Throttling Up Performance: More Drives or Faster Drives?

“Disk drives are the key component driving any storage system — a system can perform only as fast as its disk drives.”

While true, this kind of thinking can lead to the wrong conclusion… especially when the issue is one of the industry’s most debated: 15K RPM vs. 7200 RPM drives (also known as FC and SATA drives, respectively).

Engineering and IT storage architects tend to have a common line of reasoning on this topic, namely:

1. 15K RPM drives give more performance than 7200RPM drives

2. Some data needs high performance, some doesn’t

3. Let’s find a way to put data requiring high performance on 15K RPM drives and the rest on 7200RPM drives

About now, you may feel like countering with: “You’re missing the point. SATA drive reliability is the real issue.” True, reliability needs to be addressed; we’ll cover it in a future post. Today, let’s focus on drive performance.

The traditional thinking about disk drives and their speed limits has led the storage industry to create a myriad of solutions, paradigms, and products. Underlying them all is the truth that prioritizing applications and their data is a daunting task. For instance, to classify today’s email as critical high performance data? Certainly. But what about last month’s email? Archival storage is enough. So what do we wind up doing? Adding complexity to the email application by differentiating its storage just to accommodate the performance issue?

Here are a few paradigms that storage teams apply trying to do just that:

  • Maintain different storage system tiers, with different tiers for different applications
  • Maintain different disk types within the same storage systems, assigning different volumes to different tiers
  • Automatically migrate storage blocks between different disk types within the same system
  • Migrate data at the application level from volume to volume, based on its importance

But these storage acrobatics beg the question: Is there really an issue about getting high performance out of 7200RPM drives?

Let’s look at the pure technological performance differences between 15K RPM drives and 7200RPM drives. There are two:

  1. 7200RPM drives can perform about 100 transactions per second, while 15K RPM drives can perform about 200 transactions per second.
  2. Latency of a 15K RPM drive is about half the latency of a 7200RPM drive.

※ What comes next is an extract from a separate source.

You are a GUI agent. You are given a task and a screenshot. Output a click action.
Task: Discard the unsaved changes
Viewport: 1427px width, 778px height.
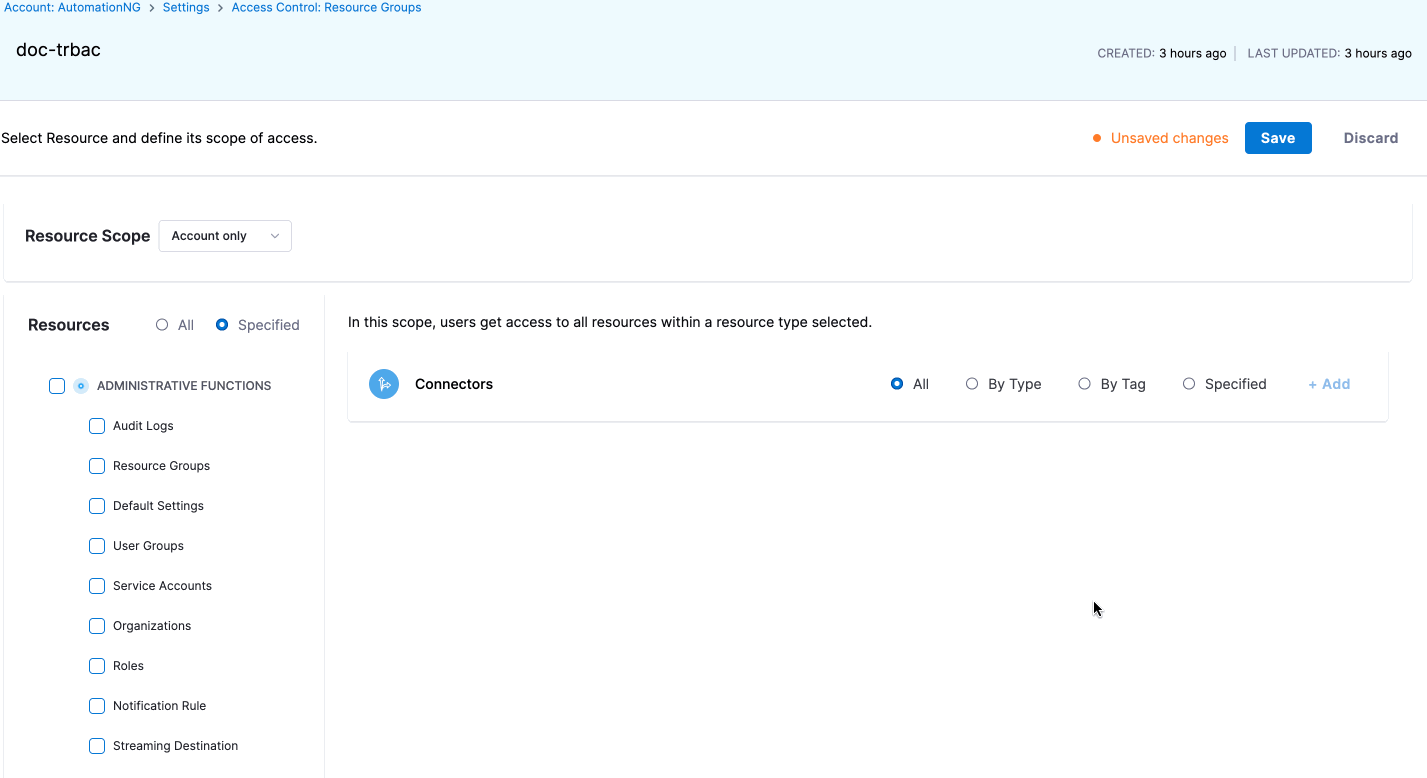pyautogui.click(x=1370, y=138)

Now let’s consider how this translates into the real life needs of a storage system — not an individual disk — starting with transactions per second. Take a specific storage system; say, one with 100 disk drives. A 15K RPM-based system can obviously perform twice the number of transactions as a 7200RPM system. But what if we use 200 7200RPM disks instead? The answer: We get the same transaction count and about six times the capacity. This, because any 7200RPM drive has about three times more capacity than a 15K RPM drive.

Is this a good approach?

  • Capital expense-wise: 7200RPM drives are about one-third the price of a 15K RPM drive. So these two systems have roughly the same transaction count for the same cost. (This, of course, relates to the storage vendor’s cost; a storage vendor’s price might be a completely different story. But let’s assume the margin is fixed.)
  • Capacity-wise: We get six times more capacity.
  • Operations expense-wise: We need about double the power and floor space but get a whopping six times more capacity, so are three times more efficient.

So, at a third of the capital expenditure, we get the same transaction count, six times more capacity, and are three times more efficient in terms of operating expenses for that capacity.

Can it really be so simple? Yes and no. No, because in most storage architectures, just adding more spindles will not simply double performance. Many other bottlenecks exist, such as cache and controller performance. In addition, with most storage architectures, transaction count is not simply the number of spindles times the average transactions per spindle. In most real-life cases, 20% of the spindles are fully utilized, while 80% are practically idle.

What about latency? Many storage performance measurements are focused on latency. Due to their rotational speed, 7200RPM disks have approximately double the latency of 15K RPM disks. But what are the end-user implications of latency? Let’s consider this realistically:

  • End-users couldn’t care less if their request is handled in 1 or 20 milliseconds.
  • The latency problem really lies in the application/OS queue. If an application is configured to allow only 32 unacknowledged requests, and the storage response time is 5 milliseconds, then throughput will be limited to 6400 transactions/ second (32 times 1/0.005). Given a queue limit, storage with half the response time doubles the performance.
  • Write transactions are not a problem, since write transactions are written to the cache and acknowledged immediately.

So when is there a problem? When applications have an intrinsic limit on the queue size of read requests. Though in some cases, to ensure consistency, there is a limit on the queue size for writes (database transaction logs are a typical case), in most other cases, reconfiguring the queue size is not a problem.

Here are our final conclusions:

  1. 7200RPM drives are much more cost efficient, energy saving, and dense.
  2. There is no real problem in satisfying overall business needs with 7200RPM drives, assuming the proper architecture is in place.
  3. We need a storage architecture that will enable us to really exploit all drives equally, without manual tuning. We can’t afford having 80% of our transactions handled by only 20% of our disk drives.